Use the electronic catalog or browse the shelves to look for books on
your topic. If you find a book that is useful, check the bibliography (list of
sources) in the back of that book for other books or articles on that topic.
Also check indexes of periodicals and newspapers.
Check with a media specialist if you need help finding sources.
Try to use as many different types of sources as you can,
including books, magazine articles, and Internet articles. Don't
rely on just one source for all your information.

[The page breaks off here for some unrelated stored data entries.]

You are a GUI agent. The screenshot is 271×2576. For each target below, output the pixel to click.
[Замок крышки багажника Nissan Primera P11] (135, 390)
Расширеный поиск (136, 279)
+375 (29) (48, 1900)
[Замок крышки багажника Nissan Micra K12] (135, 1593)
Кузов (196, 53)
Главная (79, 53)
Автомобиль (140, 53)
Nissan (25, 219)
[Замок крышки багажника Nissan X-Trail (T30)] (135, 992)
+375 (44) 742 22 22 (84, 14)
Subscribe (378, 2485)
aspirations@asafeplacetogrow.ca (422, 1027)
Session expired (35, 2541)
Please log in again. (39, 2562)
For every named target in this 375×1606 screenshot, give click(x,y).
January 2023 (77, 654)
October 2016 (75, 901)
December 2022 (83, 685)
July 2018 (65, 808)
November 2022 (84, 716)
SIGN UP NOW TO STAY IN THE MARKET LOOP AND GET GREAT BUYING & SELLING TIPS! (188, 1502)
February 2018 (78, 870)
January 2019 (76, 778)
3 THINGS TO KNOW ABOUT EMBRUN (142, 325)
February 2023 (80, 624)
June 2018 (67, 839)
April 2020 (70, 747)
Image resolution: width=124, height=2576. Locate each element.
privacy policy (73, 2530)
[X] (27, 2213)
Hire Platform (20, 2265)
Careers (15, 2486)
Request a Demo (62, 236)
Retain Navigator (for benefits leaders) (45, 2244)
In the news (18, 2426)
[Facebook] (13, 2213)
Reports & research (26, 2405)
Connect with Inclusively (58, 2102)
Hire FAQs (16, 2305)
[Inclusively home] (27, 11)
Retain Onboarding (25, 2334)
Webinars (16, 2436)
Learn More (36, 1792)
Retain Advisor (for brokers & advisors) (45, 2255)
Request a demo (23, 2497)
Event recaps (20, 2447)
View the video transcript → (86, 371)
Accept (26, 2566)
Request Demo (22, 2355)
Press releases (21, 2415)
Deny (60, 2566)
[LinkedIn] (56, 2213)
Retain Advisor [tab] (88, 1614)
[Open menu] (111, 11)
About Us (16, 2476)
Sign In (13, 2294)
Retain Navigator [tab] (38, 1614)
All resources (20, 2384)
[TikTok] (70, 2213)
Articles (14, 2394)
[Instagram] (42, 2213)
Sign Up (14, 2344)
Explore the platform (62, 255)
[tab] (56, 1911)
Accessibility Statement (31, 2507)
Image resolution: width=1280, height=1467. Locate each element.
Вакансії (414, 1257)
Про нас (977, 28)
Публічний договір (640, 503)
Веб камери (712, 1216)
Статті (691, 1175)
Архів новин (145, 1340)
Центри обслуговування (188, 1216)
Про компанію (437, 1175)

You will keep a record of all the sources that you use. Include the title of the source, the
author, publisher, and place and date of publication on an index card according to MLA format
List the Points You
Wish to Make
Organizing Your Information
Once you have chosen the topic for your research paper and have located and surveyed a
number of resource materials, you are ready to list all of the points you wish to make or questions you
wish to ask in the paper. When making this list, begin to think about a purpose statement or the main
idea (the thesis statement). This main idea will be included in the introductory paragraph. You will
organize the list of points in an outline (preliminary outline).
Preliminary Outline
The first (or preliminary) outline is intended to serve as a guide for writing your research paper.
Begin the outline by thinking about your topic and asking yourself questions to discover the major
categories (main topics) and supporting information (subtopics). Using the answers to your questions
as your headings and subheadings, you may begin to write your preliminary outline.
As you begin to read through your note cards, you will encounter some irrelevant (unimportant)
points. These can be eliminated. Your reading will also suggest new points that you will want to
include in the paper; therefore, keep in mind that you should revise and edit your preliminary outline
as you continue to take notes.
Sample Preliminary Outline
Outline the Information
You Have Gathered
Final Outline
Using the information collected on the note cards; develop a final outline to organize your
ideas. An outline shows your main ideas and the order in which you are going to write about them.
It's the bare bones of what will later become a fleshed-out written report.
Guidelines for Writing a Final Outline
The title of your paper goes at the top of the page.
Place a Roman number followed by a period before each main topic.
Example: I. Rural Life in Louisiana
Subtopics are listed under the topics. Use capital letters (A, B, C,…) followed by periods to
label subtopics. Place the letters directly underneath the first letter of the first word of the main
Example: I. Later Years of Stardom
A. Later movies
B. Retirement
Do not place a period after a main topic or a subtopic, unless you are writing a sentence
Example: II. Kinds of Dinosaurs
Begin the main topic and subtopic with a capital letter, and capitalize any proper nouns.
An outline should use parallel structure – the use of the same kind of word or phrase.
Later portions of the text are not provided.